The Missouri Department of Natural Resources later decided Trinity’s learning center was ineligible for the program — a determination purportedly made on an interpretation of a state-constitution provision prohibiting government aid to religion.

ADF is a non-profit legal organization that advocates for the right of people to freely live out their faith. Its attorneys contend the case is a question of whether states can exhibit “hostility to religion” by barring churches from state aid programs solely because they are religious organizations. They say such discrimination violates the Free Exercise and Equal Protection Clauses of the First Amendment.

“No state can define religious neutrality as treating religious organizations worse than everyone else,” said ADF senior counsel David Cortman in a press release.

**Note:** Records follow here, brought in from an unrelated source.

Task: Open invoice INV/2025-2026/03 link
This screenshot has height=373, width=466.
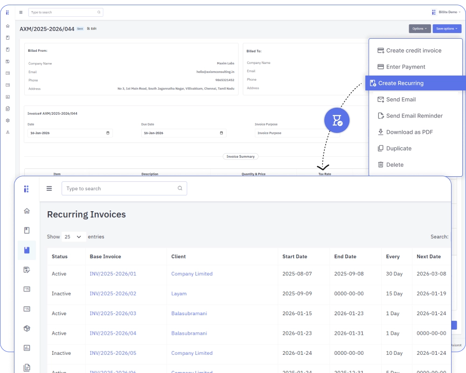Action: click(113, 313)
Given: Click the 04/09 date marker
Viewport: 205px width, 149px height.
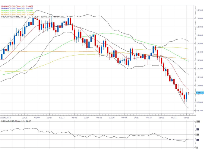Looking at the screenshot, I should pyautogui.click(x=124, y=118).
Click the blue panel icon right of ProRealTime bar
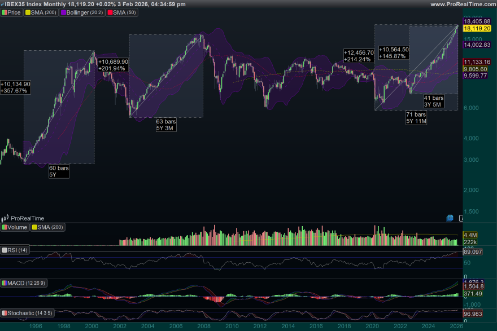This screenshot has width=497, height=331. (x=449, y=217)
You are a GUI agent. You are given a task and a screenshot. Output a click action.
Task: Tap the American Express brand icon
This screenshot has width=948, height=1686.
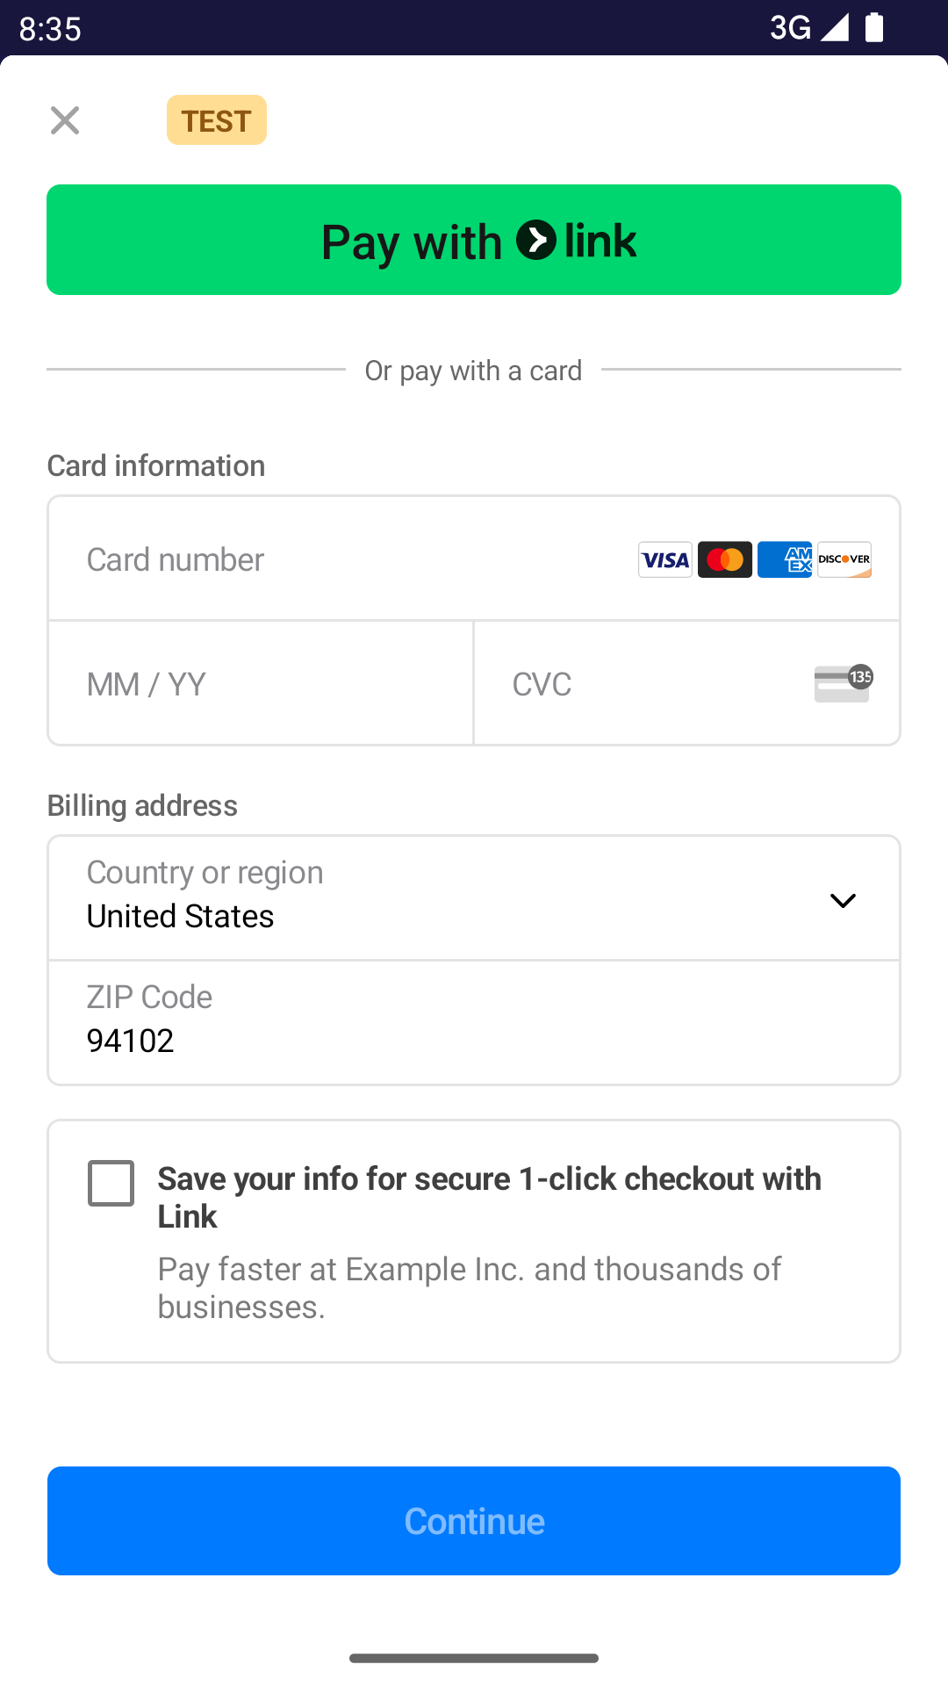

“That isn’t neutrality; it’s a hostility to religion that violates the First Amendment. That’s the primary issue that the Supreme Court will address. In this case, the state should not have excluded this preschool from the recycled tire program simply because a church operates the school.”

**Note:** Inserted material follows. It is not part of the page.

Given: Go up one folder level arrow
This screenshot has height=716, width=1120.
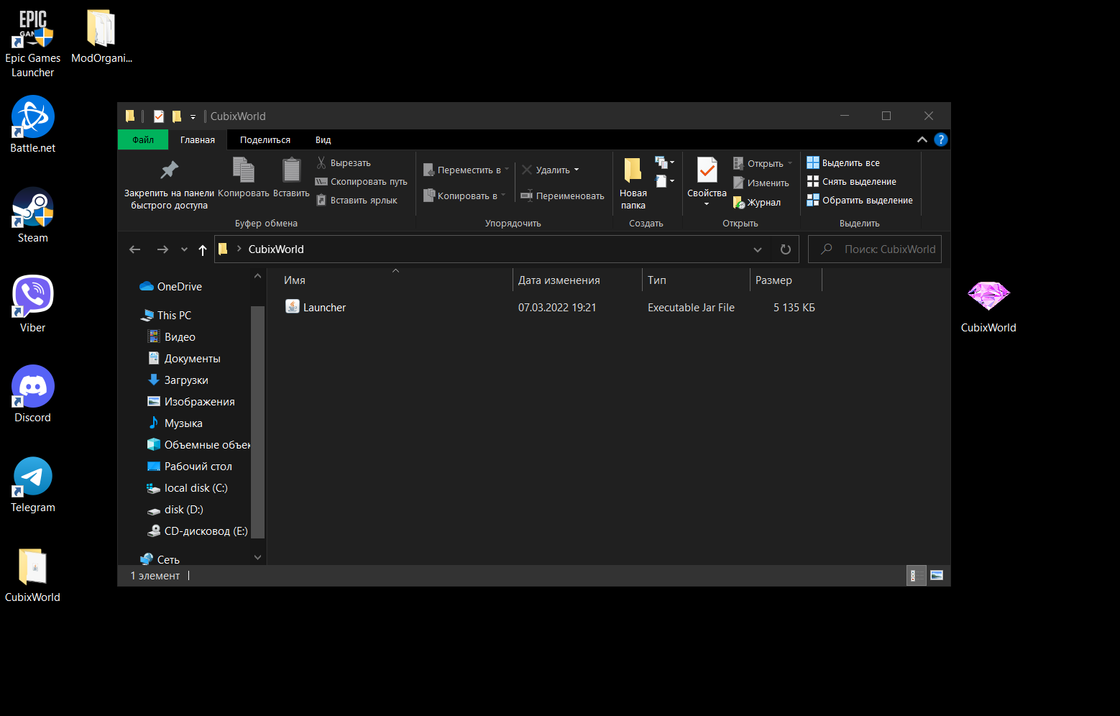Looking at the screenshot, I should click(x=203, y=249).
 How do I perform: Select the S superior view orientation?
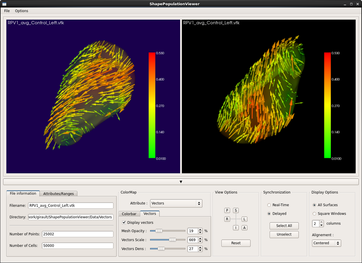click(x=236, y=210)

“Children’s safety is just as important on church daycare playgrounds as it is on other daycare playgrounds,” added ADF senior counsel Erik Stanley. “Missouri and every state should understand that the U.S. Constitution prohibits religious hostility, which is what Missouri exhibited when it denied Trinity Lutheran’s scrap-tire grant application. This case has huge implications for state constitutional provisions across the nation that treat religious Americans and organizations as inferiors solely because of their religious identity.”

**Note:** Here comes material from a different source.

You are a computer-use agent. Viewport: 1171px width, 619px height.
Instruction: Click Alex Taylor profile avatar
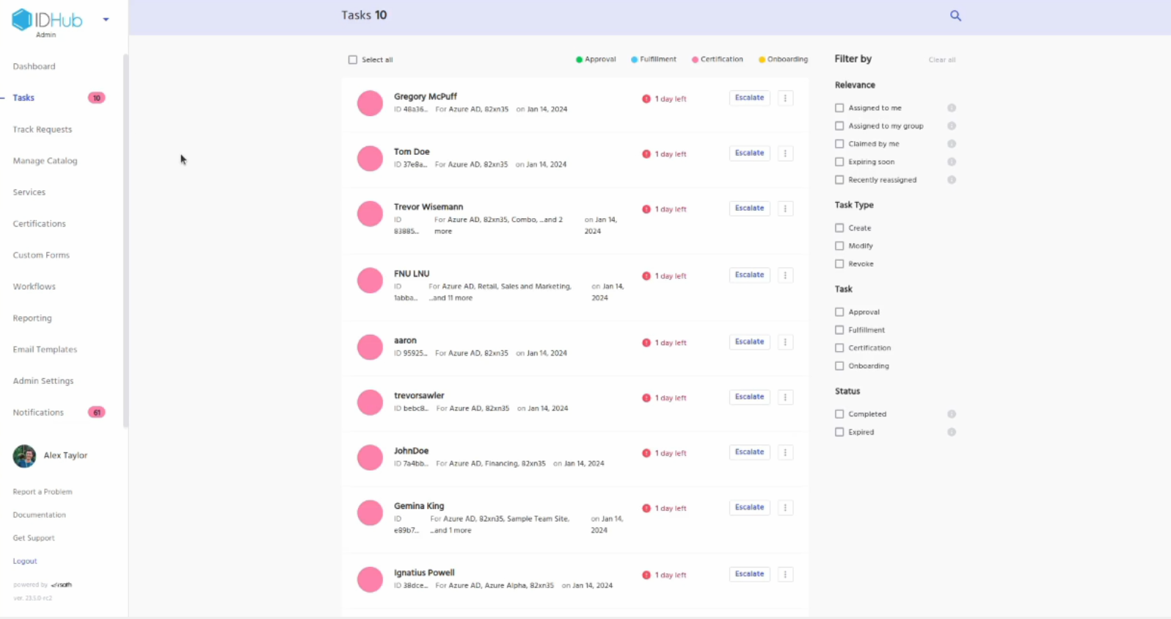24,456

Last year, the LCMS participated in an amicus brief for the case. Amicus briefs provide pertinent information to the court regarding a case, alert the court to the ways in which the case may affect people outside of the two parties involved and help draw public and media attention to an important issue. The complete amicus brief is available for download at

“This case represents the tendency of some government agencies and certain advocacy groups to use expansive definitions of ‘the establishment clause,’ and state constitution versions of it, against people of faith,” said LCMS President Rev. Dr. Matthew C. Harrison. “We pray the Supreme Court will rule for the safety of children regardless of where their parents choose to send them for school.”

Worldwide KFUO broadcast:

Listen to the March 5, World Lutheran News: “The Trinity Lutheran Case”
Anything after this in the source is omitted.